Manchester United have not seen a commanding centre-back pairing since the days of Rio Ferdinand and Nemanja Vidic, a pairing which was always going to be tough to replicate. While United centre-backs in recent years have had numerous issues (see Phil Jones and Chris Smalling), the signing of Eric Bailly last summer pointed to a bright future in central defence. While somewhat of an unknown quantity, having arrived from Villarreal, Bailly quickly made himself indispensable, with his departure in January for the AFCON leaving a gaping hole.
Despite arriving with a lack of fanfare, he was arguably United’s most successful signing last summer, edging out Ibrahimovic and Pogba. Mourinho is set to repeat the same formula this season: while United are linked with big names in Morata, Rodriguez and Belotti, a crucial addition will have to be made in defence. That looks increasingly likely to be Benfica centre-back Victor Lindelöf. Just as with Bailly, Lindelöf is somewhat of an unknown quantity for most United fans, given that he plays for Benfica. But while Michael Keane is a more well-known target, his capture would be rather underwhelming. If United fans had a fear of the unknown previously, Bailly’s success should provide reassurance.
A partnership of Bailly and Lindelöf will certainly be the second coming of Ferdinand and Vidic. For all of Bailly’s bluster, he does best with a calm figure next to him. Bailly is naturally aggressive, with his style of defending proving a huge hit amongst fans, just like how Vidic endeared himself to the United faithful. Lindelöf would provide the calming presence required for Bailly to flourish. But what does Lindelöf bring to the table?
Firstly, he averages 2.2 successful aerial duels per 90 minutes in the league this season, providing a presence that will be handy in both boxes. His average of 1.7 interceptions per 90 provide evidence towards his anticipation and reading of the game, allowing him to halt opposition attacks. It is also clear that he leaves the tackling to his partner, a role Bailly be willing to oblige, with just 0.6 tackles per 90, although he also rarely gets dribbled past (0.2 per 90) proving that he usually has the measure of his opposition. More importantly though is his passing, which is the main facet to his game. A pass success percentage of 89.9 and his average of 62.2 passes per game is an indictment of his comfort on the ball: willing to be an outlet in possession as well as start attacks. It is evident that his style will provide a perfect foil to Bailly’s aggression.

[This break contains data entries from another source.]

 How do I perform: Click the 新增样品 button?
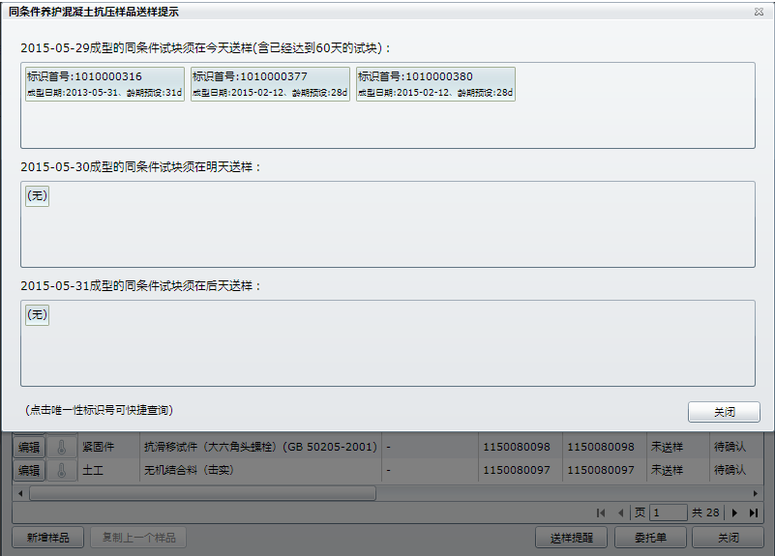pyautogui.click(x=47, y=538)
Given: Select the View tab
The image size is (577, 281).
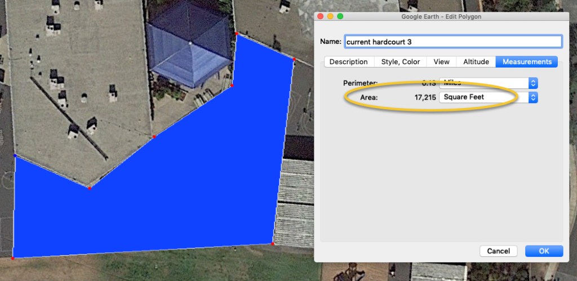Looking at the screenshot, I should click(441, 62).
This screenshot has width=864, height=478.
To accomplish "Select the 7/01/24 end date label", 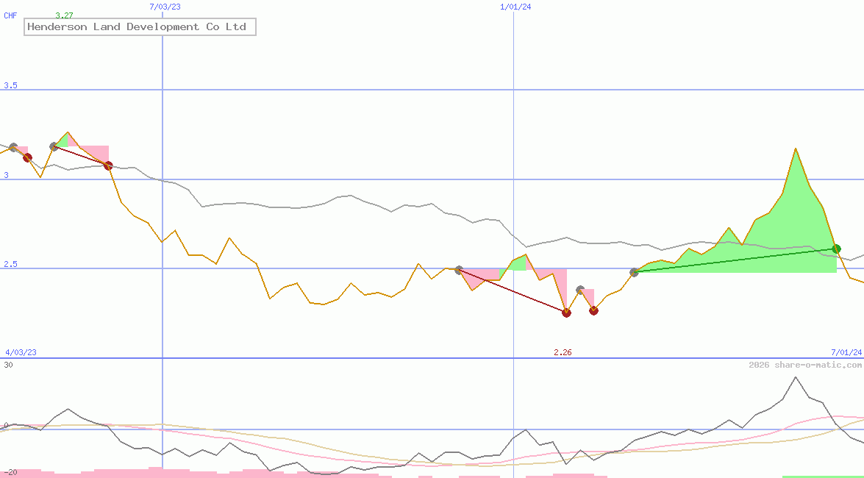I will [x=846, y=352].
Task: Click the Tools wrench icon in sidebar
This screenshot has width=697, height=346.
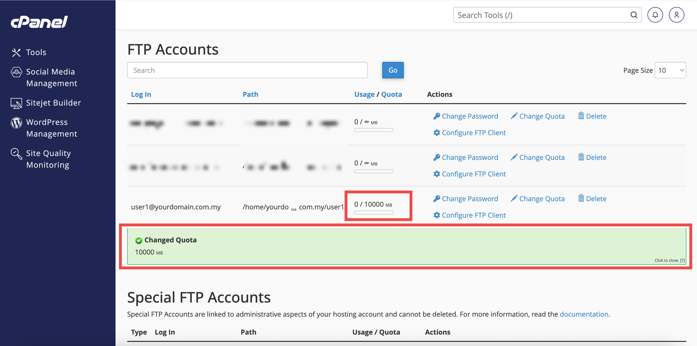Action: pyautogui.click(x=16, y=52)
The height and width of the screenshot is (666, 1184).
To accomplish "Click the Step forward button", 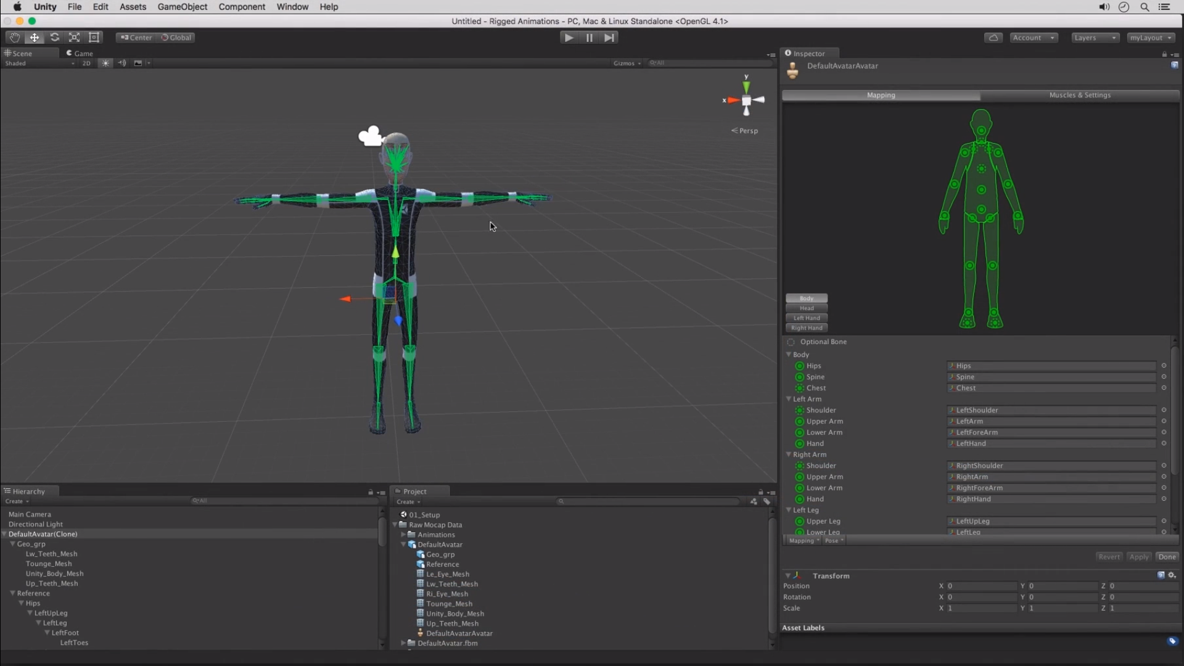I will click(x=609, y=38).
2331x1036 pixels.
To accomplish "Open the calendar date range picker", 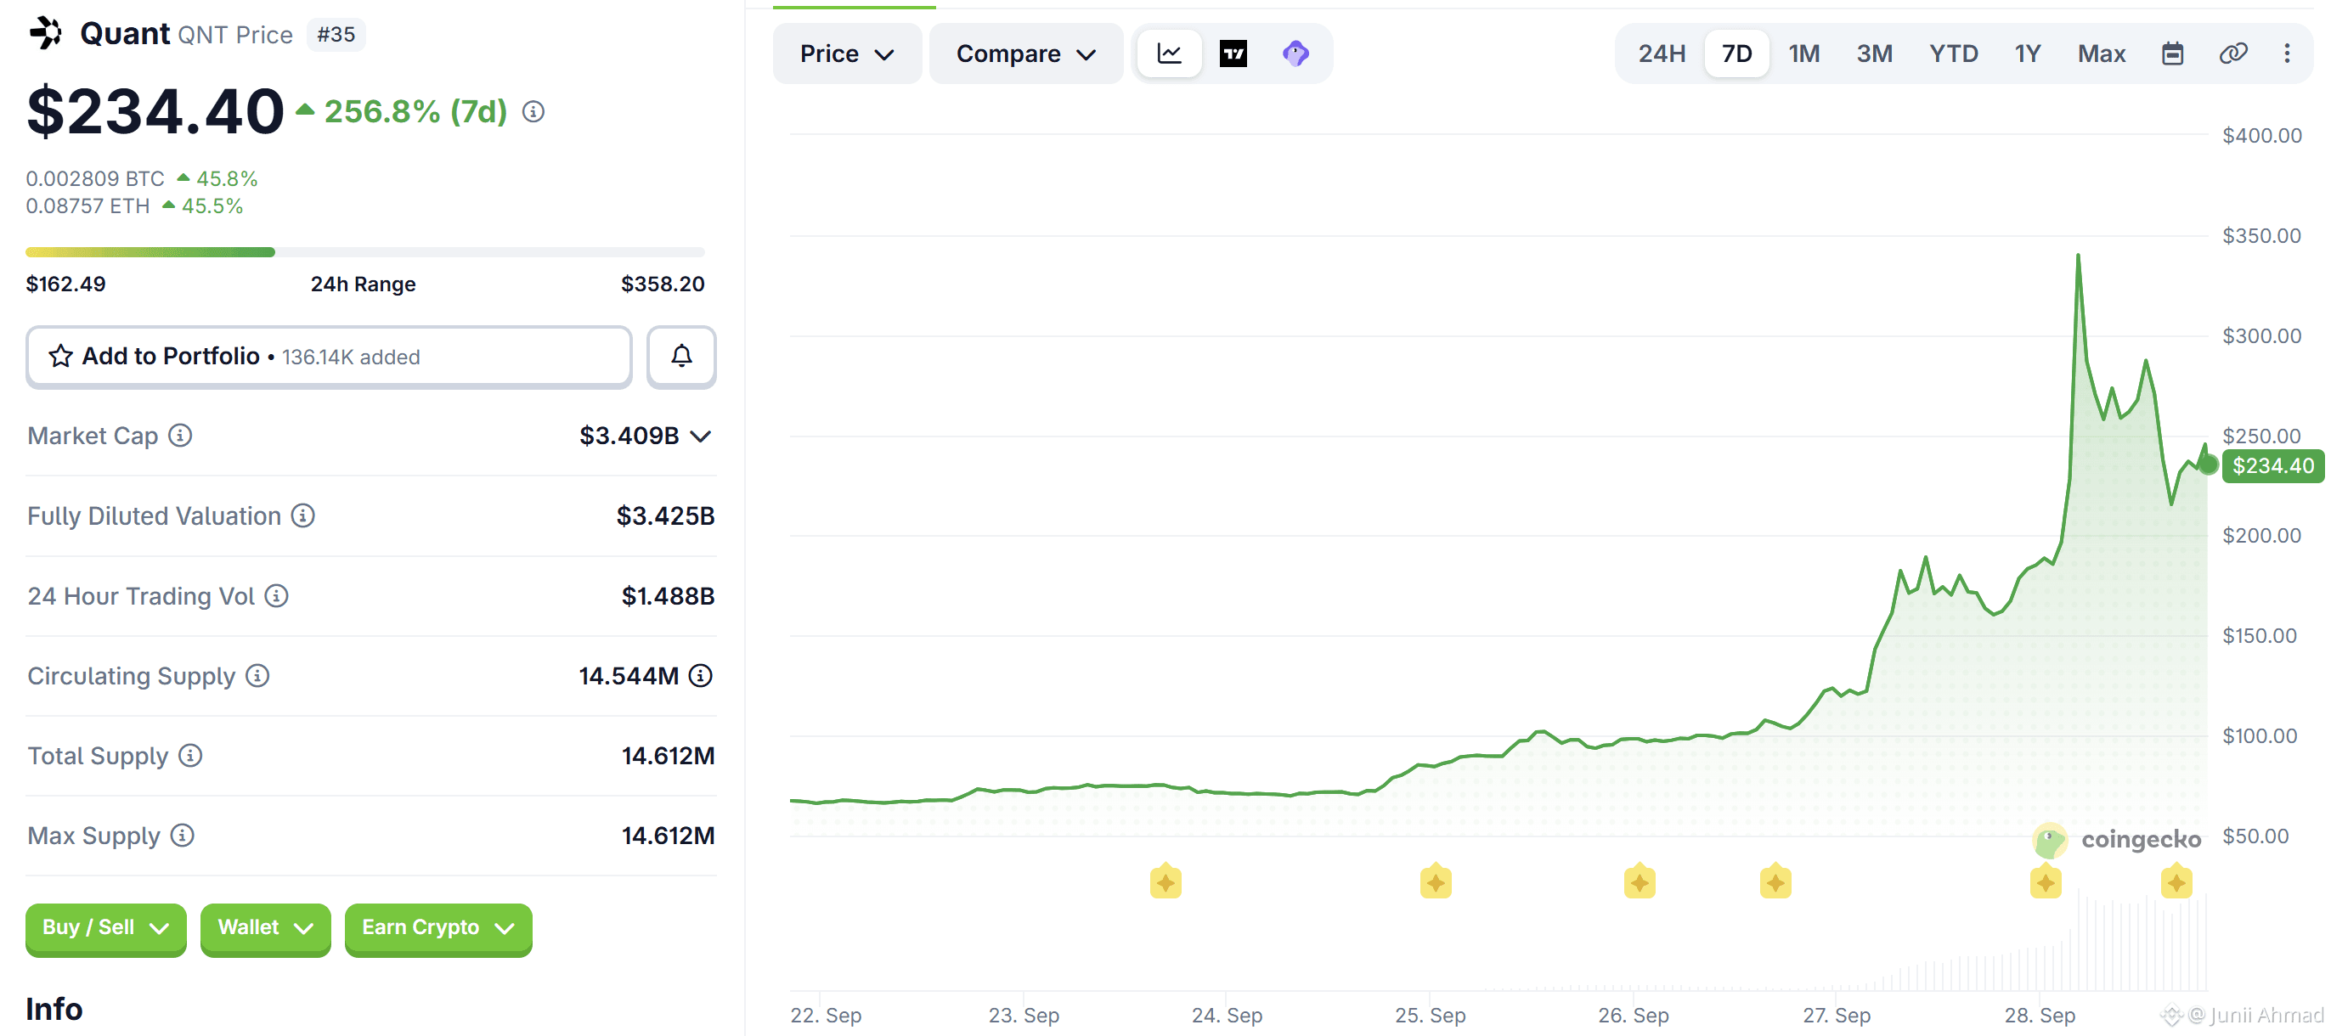I will coord(2172,54).
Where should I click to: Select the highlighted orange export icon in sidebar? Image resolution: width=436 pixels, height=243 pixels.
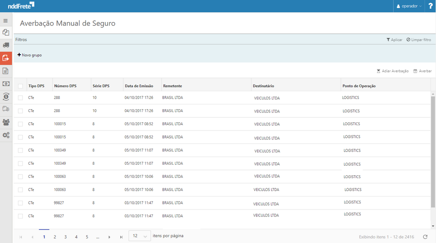(6, 58)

Smalling and Jones have attempted to be the Rio to Bailly’s Vidic, but have failed for many reasons: poor anticipation, a lack of quality on the ball and a near-abysmal injury record amongst the many drawbacks. Daley Blind could operate in a Rio-role but is not as well-suited as Lindelöf. Keane himself operated in a Bailly-type role last season which points to the capture of Lindelöf as the better suited option in strengthening United’s defense.
Pursuing Lindelöf will allow United to spend big on other positions, making it a no-brainer. United’s transfer history (or lack of) with Benfica may mean that the Lindelöf pursuit may remain protracted, especially since he nearly joined in January only for Mourinho to veto the deal. Rest assured though, the purchase of Victor Lindelöf will be an astute one, likely to reap dividends. Old Trafford will then finally see the second coming of Ferdinand and Vidic.